**Exercise details:**
From the line with "This screenshot has width=1270, height=479." through the line with "Image resolution: width=701", inclusive, return each line of the data below exactly and leave the rest out.

**Dataset:**
•••

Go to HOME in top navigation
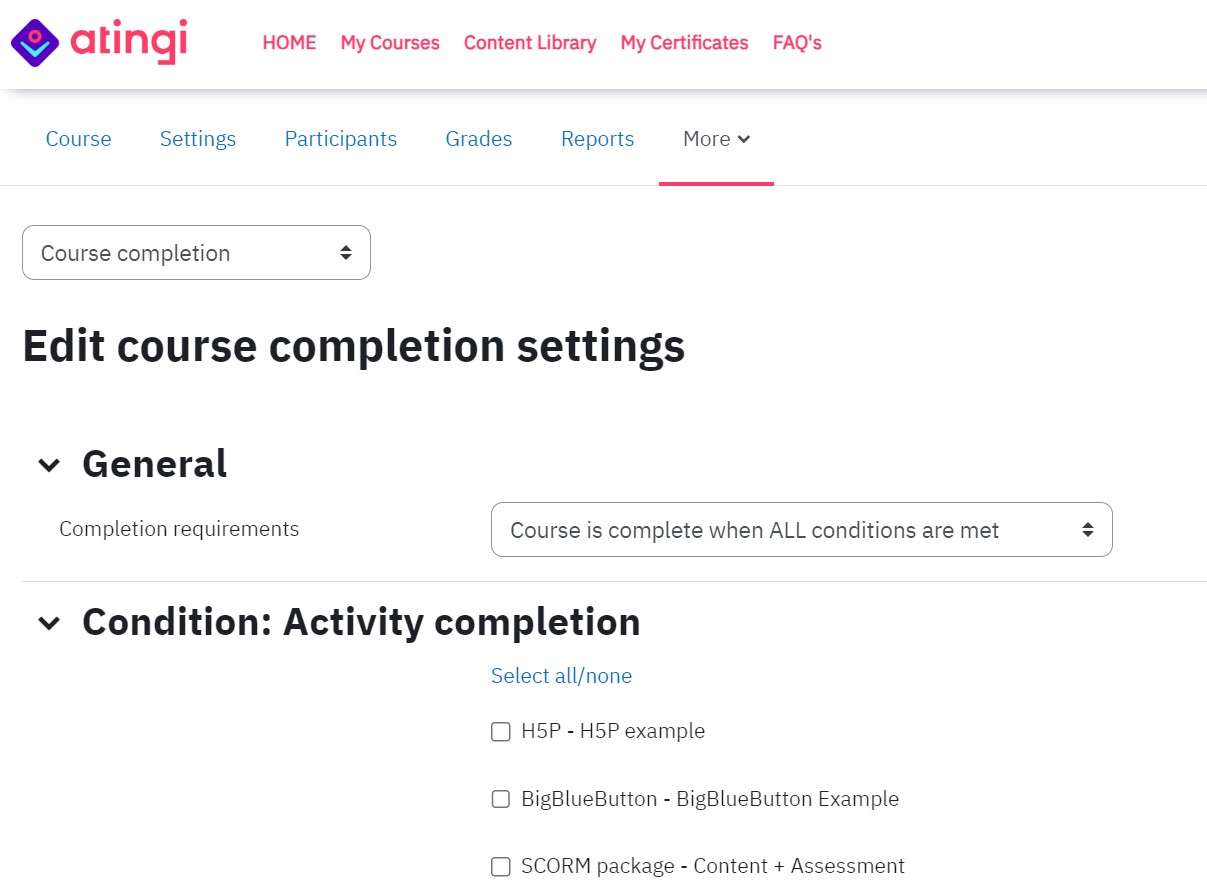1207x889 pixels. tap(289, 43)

•••

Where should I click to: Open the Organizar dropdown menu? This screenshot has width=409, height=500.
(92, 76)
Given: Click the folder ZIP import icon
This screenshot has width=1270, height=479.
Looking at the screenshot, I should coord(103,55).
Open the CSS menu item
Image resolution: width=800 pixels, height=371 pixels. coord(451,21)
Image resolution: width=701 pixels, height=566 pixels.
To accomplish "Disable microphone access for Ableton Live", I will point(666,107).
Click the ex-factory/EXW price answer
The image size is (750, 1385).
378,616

•••

**Expected answer:**
This screenshot has width=1270, height=479.
Looking at the screenshot, I should coord(103,55).
Open the CSS menu item
Image resolution: width=800 pixels, height=371 pixels. coord(451,21)
Image resolution: width=701 pixels, height=566 pixels.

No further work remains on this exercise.